Irgendwann erblickte ich von weitem (von sehr weitem) die Kirchturmspitze bei uns im Dorf. Das ist ja ein Vorteil gegenüber der Stadt, dass man sehr weit gucken kann. Diese stets vor Augen habe ich dann noch einmal alles gegeben und bin dann von Regen und Schweiß durchnässt bei mir zuhause eingetroffen. Von der Strecke her waren es auch gerade mal knapp 40 KM (also eine Strecke die ich schon öfter gefahren bin) aber da gut 80% davon bergauf gingen, war ich fix und foxi. Schnell ein paar Nudeln gekocht (ich brauchte jetzt Kohlenhydrate), ein heisses Bad eingelassen und dieses erst verlassen, als die Finger schrumpelig wurden. Ich spüre schon jetzt, wie sich der Muskelkater vorbereitet um mir morgen einen fiesen Tag zu bereiten.
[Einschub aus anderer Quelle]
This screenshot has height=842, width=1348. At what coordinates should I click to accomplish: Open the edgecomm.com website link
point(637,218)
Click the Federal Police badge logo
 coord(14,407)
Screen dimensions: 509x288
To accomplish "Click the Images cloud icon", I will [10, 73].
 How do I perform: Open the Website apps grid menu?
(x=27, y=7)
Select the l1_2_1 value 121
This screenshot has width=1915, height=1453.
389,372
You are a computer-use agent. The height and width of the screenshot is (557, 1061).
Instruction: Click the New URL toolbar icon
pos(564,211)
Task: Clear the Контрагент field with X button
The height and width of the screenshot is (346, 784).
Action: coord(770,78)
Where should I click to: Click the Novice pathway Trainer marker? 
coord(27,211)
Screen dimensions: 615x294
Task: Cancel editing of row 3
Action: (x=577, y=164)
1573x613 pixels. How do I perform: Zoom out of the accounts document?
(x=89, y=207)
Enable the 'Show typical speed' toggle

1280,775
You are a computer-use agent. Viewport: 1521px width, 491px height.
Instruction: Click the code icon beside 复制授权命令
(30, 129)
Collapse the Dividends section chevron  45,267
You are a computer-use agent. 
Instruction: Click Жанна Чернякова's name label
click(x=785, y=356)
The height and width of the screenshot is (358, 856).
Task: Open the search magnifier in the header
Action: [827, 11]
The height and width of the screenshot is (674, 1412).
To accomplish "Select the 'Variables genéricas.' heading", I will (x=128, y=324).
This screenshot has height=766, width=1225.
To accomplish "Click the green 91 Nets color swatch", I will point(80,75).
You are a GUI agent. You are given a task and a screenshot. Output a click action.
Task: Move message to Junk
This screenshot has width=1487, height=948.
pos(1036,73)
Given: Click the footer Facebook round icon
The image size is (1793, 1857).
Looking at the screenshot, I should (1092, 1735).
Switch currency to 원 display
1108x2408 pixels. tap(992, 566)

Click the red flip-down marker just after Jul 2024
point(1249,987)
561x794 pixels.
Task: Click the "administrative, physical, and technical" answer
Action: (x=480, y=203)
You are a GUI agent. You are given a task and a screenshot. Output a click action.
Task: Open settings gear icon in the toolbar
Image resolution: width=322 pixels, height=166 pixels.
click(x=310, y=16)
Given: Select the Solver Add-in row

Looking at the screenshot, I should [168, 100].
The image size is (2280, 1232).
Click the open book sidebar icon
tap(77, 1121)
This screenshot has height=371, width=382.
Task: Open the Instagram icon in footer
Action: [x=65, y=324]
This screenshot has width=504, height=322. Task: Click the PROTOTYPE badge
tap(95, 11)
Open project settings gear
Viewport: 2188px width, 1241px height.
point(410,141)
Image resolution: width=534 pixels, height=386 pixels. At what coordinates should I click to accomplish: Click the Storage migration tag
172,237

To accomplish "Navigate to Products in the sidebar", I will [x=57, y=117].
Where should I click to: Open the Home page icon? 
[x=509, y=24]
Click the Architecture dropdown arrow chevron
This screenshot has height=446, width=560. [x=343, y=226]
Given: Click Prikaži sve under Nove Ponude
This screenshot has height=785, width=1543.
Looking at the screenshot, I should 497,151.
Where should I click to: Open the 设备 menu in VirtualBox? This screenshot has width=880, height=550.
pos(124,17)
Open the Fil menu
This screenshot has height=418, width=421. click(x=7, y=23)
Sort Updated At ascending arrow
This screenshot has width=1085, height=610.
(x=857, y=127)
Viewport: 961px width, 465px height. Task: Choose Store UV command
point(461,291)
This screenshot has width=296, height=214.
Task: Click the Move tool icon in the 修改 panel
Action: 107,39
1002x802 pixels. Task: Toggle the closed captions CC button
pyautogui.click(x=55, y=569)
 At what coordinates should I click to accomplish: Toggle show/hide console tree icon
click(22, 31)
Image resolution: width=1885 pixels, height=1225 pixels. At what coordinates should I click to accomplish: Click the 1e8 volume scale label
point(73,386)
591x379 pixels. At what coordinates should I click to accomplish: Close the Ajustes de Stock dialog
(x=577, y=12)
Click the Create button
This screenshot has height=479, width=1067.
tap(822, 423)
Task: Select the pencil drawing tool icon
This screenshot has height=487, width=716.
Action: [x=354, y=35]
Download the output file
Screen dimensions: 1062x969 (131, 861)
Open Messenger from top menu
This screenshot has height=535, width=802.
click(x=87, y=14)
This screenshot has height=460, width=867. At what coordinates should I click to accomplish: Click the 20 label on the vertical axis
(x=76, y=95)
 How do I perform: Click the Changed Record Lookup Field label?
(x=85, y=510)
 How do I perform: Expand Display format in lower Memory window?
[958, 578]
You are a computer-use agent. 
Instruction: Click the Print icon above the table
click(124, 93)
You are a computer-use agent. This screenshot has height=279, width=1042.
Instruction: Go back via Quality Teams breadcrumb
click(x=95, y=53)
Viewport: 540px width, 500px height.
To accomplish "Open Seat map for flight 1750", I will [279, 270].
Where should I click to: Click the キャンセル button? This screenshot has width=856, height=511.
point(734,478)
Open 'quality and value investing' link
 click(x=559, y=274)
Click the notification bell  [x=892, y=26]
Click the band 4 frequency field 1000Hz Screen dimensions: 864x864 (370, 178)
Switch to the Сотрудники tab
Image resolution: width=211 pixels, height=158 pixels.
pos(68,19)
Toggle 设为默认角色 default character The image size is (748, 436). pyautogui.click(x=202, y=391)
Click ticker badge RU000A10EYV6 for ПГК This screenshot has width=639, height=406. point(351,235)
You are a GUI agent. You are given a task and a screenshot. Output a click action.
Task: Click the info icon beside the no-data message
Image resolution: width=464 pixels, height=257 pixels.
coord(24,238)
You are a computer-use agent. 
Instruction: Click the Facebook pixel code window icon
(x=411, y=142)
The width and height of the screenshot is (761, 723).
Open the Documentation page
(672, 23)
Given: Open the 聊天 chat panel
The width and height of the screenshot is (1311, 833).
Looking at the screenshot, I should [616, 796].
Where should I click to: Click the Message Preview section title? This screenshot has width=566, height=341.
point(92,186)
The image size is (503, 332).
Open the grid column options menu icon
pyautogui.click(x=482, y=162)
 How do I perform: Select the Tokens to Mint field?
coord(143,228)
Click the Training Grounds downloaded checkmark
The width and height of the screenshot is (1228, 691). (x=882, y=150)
Aber…ich sage nur -30KG!! Da kann mir nichts den heutigen Tag versauen! 🙂

Bleibt gesund!

Entgegenkommend 

In diesem Jahr fiel unser Sommer auf einen Donnerstag. Heute ist ist dieser Donnerstag, Fronleichnam und somit Feiertag hier bei uns in NRW. Gleich seit dem Morgen strahlt die Sonne vom Himmel und mir macht das automatisch gute Laune. Nachdem ich ausgeschlafen war und in Ruhe das Frühstück hinter mich gebracht habe, bin ich aufs Rad gestiegen um wieder ein paar Pfunde abzustrampeln. Während meiner kleinen Tour (es sind knapp 40 km schlussendlich geworden) bin ich unter anderem durch einen Teil Gladbecks (kleine Stadt hier im Ruhrpott) gefahren. Irgendwann bin ich durch einen bewaldeten Bereich gefahren. Ich wunderte mich ein wenig, dass mittendrin an einer Abbiegung, von Baum zu Baum dieses rot-weiße Flatterband gespannt war.  Da man den Weg aber sehr weit einsehen konnte und ich keine weiteren Hindernisse entdecken konnte, hob ich das Band und setzte meine Tour fort. Nach kurzer Zeit kamen mir vereinzelt Läufer entgegen, so dass ich mich in meinem Verdacht, dass irgendwelche Spaßvögel das Flatterband gespannt hatten, bestätigt fühlte. Ich wurde schnell eines besseren belehrt, denn unmittelbar nach dem ich auf die ersten Läufer traf, sah ich eine sehr große Menschenmenge auf mich zueilen. Da ich bei diesen dann auch diese Brustnummernschildern entdeckte, habe ich Miss Marple gleich kombiniert, dass ich hier wohl einem Marathonlauf entgegenfahre 😱. Ganz fix bin ich vom Sattel runter, habe das Rad in die Büsche geschmissen und die schwitzende Menge vorbeigelassen. Danach dann aber ganz schnell wieder auf den „richtigen“ Weg zurückgekehrt und den Wald fix verlassen. 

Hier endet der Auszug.